Forest fire smoke disrupts local life

The sun hidden behind wildfire smoke on June 6.

Massive forest fires raging in Quebec and in the area of Calabogie caused major air quality problems throughout parts of Ontario and Quebec last week. Smoke from the forest fires became visible to the naked eye in the areas of Kemptville and Winchester on June 5. At that time, the haze seemed relatively minor, and resembled the kind of airborne smoke that might form in a small area near a large local house or barn fire. Nevertheless, meteorologists from Environment Canada were already predicting that the smoke would get much worse, and they were right. 

By June 6, a thick smoky haze was visible everywhere outside, and the smoke worsened by June 7. The outdoors almost seemed to have a “yellow tint” during periods when the sun was out, and even without cloud cover, it was as dark outside as would be expected during overcast conditions. 

Area health units were advising against people going outside for measurable periods of time, particularly those with pre-existing conditions that make breathing difficult, such as asthma.
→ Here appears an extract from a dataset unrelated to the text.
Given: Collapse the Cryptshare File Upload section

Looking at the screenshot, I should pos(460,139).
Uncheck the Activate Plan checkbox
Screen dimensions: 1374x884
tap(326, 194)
Schools in the area suspended outdoor recesses and outdoor field trips “out of an abundance of caution”. In many schools, precautions included keeping windows closed and preventing students from lining up outside before boarding buses as well. The severity of the smoke was becoming so bad by June 6 that the UCDSB was beginning to cancel outdoor activities ahead of time. 
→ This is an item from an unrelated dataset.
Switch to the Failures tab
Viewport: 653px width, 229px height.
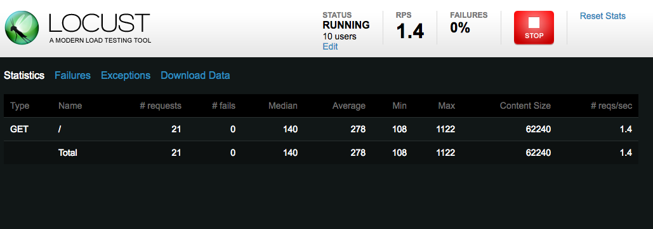coord(72,76)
Local youth and adult sport leagues were taking precautions as well. The North Dundas United Soccer Club cancelled practices and games on June 6, and then in the morning hours of June 7, pre-cancelled all events between June 7 and June 10. In Kemptville, a grand opening event for the new Crozier Park playground was postponed over health concerns. 

By June 8, the air was much clearer, and activities were resuming as normal for the most part locally, though in areas such as Toronto, the air quality remained bad for a few more days.